Given problem: Please retype the stretch of the fuzz testing page from "-dict — provide" through "raw_bytes = fdp.ConsumeBytes(fdp.ConsumeIntInRange(0, 1024))".

Source excerpt:
Fuzz Testing — Deep Dive

Build production fuzz testing pipelines with atheris, Hypothesis, and OSS-Fuzz integration for Python codebases.

Google’s atheris: coverage-guided fuzzing for Python

Atheris is Google’s coverage-guided fuzzer for Python, built on top of libFuzzer. It instruments CPython bytecode to track coverage and uses evolutionary algorithms to maximize code exploration.

Basic setup:

# fuzz_json_parser.py
import atheris
import sys
import json


def test_one_input(data: bytes):
    fdp = atheris.FuzzedDataProvider(data)
    try:
        json.loads(fdp.ConsumeUnicodeNoSurrogates(256))
    except (json.JSONDecodeError, UnicodeDecodeError):
        pass  # Expected — we only care about unexpected crashes


if __name__ == "__main__":
    atheris.Setup(sys.argv, test_one_input)
    atheris.Fuzz()

Run with:

pip install atheris
python fuzz_json_parser.py -max_len=1024 -runs=100000

Key flags:

-max_len — limits input size to prevent memory exhaustion
-runs — number of iterations (0 = run forever)
-dict — provide a dictionary of tokens to guide mutation (useful for structured formats)

The FuzzedDataProvider API

Atheris provides FuzzedDataProvider to extract typed values from raw fuzzer bytes:

def test_one_input(data: bytes):
    fdp = atheris.FuzzedDataProvider(data)

    name = fdp.ConsumeUnicodeNoSurrogates(64)
    age = fdp.ConsumeIntInRange(0, 200)
    score = fdp.ConsumeFloat()
    is_active = fdp.ConsumeBool()
    raw_bytes = fdp.ConsumeBytes(fdp.ConsumeIntInRange(0, 1024))

    # Now fuzz your function with structured-ish random data
    process_user(name=name, age=age, score=score, active=is_active)

This gives the fuzzer more structure to work with than pure random bytes, leading to faster discovery of interesting code paths.

(Part of a data file)
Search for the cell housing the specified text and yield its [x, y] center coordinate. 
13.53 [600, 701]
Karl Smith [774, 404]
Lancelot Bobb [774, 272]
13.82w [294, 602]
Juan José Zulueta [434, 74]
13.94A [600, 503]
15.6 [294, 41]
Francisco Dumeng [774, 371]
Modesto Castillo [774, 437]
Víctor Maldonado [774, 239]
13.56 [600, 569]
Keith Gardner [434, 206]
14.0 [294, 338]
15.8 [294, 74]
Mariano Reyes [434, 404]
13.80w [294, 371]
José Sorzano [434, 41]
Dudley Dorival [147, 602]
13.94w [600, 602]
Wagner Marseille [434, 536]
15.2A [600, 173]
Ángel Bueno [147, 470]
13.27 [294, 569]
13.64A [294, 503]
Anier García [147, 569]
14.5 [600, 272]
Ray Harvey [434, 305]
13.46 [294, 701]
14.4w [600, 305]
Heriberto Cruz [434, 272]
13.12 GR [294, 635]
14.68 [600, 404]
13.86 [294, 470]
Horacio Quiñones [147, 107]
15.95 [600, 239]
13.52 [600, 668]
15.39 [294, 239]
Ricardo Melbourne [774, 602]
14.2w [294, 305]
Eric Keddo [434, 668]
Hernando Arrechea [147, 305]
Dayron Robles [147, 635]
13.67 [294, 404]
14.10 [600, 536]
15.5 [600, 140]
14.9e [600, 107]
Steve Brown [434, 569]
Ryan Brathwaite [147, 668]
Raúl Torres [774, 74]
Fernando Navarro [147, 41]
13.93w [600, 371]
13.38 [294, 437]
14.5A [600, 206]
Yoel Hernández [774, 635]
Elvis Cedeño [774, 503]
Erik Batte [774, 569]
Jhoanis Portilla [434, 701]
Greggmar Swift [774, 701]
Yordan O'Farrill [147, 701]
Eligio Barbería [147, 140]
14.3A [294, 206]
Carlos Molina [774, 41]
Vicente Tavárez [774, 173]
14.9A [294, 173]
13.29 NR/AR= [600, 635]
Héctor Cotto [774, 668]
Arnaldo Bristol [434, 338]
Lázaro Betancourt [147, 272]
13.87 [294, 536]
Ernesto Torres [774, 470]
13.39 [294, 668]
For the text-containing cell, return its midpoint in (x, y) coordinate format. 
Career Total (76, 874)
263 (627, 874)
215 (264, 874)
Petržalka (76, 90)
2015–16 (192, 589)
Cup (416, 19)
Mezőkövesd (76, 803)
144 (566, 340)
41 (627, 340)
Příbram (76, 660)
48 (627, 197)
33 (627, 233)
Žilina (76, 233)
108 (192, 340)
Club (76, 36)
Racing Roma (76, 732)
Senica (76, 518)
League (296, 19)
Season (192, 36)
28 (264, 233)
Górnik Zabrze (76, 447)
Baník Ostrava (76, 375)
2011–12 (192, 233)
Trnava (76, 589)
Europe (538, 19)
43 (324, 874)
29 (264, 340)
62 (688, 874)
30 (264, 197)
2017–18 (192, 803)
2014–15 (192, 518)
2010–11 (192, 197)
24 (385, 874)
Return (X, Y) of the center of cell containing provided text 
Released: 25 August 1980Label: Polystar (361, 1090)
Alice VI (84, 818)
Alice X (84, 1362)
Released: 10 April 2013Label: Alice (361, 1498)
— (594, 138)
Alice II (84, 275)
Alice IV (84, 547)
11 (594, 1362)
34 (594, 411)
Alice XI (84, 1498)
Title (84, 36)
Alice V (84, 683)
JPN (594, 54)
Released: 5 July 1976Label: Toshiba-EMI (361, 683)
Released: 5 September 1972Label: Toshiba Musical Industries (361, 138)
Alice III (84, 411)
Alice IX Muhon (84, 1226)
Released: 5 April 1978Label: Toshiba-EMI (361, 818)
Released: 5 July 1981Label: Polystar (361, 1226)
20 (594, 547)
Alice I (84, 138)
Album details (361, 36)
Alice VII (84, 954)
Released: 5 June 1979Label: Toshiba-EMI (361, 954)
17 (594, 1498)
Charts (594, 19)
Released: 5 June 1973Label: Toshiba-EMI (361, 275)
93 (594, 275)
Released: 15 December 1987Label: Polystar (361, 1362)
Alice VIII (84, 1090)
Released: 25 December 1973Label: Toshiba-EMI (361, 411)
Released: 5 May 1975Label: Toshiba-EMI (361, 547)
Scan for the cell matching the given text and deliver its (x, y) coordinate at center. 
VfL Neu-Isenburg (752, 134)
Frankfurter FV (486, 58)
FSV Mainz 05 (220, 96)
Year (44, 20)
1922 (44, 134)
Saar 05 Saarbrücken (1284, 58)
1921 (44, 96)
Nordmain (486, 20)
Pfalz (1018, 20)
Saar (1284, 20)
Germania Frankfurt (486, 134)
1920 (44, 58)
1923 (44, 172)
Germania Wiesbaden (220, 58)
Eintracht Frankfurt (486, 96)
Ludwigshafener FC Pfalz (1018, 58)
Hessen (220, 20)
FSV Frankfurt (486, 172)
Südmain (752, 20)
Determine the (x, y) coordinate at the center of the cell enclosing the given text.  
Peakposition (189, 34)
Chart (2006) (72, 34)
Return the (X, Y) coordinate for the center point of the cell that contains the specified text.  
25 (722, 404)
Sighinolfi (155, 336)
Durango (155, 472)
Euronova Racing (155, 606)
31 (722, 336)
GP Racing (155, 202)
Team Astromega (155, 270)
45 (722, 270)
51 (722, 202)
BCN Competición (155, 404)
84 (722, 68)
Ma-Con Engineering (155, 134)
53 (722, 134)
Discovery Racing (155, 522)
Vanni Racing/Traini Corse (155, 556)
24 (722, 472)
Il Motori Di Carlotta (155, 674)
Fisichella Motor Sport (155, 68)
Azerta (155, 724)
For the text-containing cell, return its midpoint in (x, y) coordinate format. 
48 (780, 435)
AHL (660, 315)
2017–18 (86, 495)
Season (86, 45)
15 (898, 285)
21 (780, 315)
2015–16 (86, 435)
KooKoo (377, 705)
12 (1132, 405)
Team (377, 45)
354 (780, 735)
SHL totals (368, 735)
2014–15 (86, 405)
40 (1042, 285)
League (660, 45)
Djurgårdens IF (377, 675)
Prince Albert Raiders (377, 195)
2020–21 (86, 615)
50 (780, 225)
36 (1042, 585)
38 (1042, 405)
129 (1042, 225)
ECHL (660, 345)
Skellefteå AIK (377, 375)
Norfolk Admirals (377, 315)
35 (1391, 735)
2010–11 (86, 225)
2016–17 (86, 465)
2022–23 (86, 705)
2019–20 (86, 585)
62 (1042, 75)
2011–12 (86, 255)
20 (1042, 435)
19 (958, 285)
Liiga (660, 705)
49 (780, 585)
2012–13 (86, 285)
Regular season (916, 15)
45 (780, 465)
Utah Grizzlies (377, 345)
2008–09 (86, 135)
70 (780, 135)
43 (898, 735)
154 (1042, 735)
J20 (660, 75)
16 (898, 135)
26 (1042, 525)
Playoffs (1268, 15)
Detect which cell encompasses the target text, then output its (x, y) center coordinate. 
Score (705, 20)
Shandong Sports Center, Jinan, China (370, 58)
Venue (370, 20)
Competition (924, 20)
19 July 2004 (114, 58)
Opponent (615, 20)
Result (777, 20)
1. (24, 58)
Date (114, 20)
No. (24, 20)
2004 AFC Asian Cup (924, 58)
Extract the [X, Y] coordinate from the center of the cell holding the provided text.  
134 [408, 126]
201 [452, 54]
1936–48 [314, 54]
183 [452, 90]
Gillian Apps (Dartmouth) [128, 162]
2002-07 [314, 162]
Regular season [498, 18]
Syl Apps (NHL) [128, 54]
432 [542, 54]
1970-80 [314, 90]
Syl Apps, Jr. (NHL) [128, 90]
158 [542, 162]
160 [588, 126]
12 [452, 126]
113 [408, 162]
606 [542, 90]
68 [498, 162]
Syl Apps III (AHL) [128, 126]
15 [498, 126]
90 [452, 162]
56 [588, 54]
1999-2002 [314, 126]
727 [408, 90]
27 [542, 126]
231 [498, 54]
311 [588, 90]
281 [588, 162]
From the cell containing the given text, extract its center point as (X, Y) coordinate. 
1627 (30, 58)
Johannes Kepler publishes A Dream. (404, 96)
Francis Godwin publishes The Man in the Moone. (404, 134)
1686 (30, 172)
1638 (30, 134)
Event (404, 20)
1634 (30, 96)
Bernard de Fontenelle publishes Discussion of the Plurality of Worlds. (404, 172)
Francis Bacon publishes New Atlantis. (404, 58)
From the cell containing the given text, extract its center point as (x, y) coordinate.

Answer to this task:
-dict — provide a dictionary of tokens to guide mutation (useful for structured formats)

The FuzzedDataProvider API

Atheris provides FuzzedDataProvider to extract typed values from raw fuzzer bytes:

def test_one_input(data: bytes):
    fdp = atheris.FuzzedDataProvider(data)

    name = fdp.ConsumeUnicodeNoSurrogates(64)
    age = fdp.ConsumeIntInRange(0, 200)
    score = fdp.ConsumeFloat()
    is_active = fdp.ConsumeBool()
    raw_bytes = fdp.ConsumeBytes(fdp.ConsumeIntInRange(0, 1024))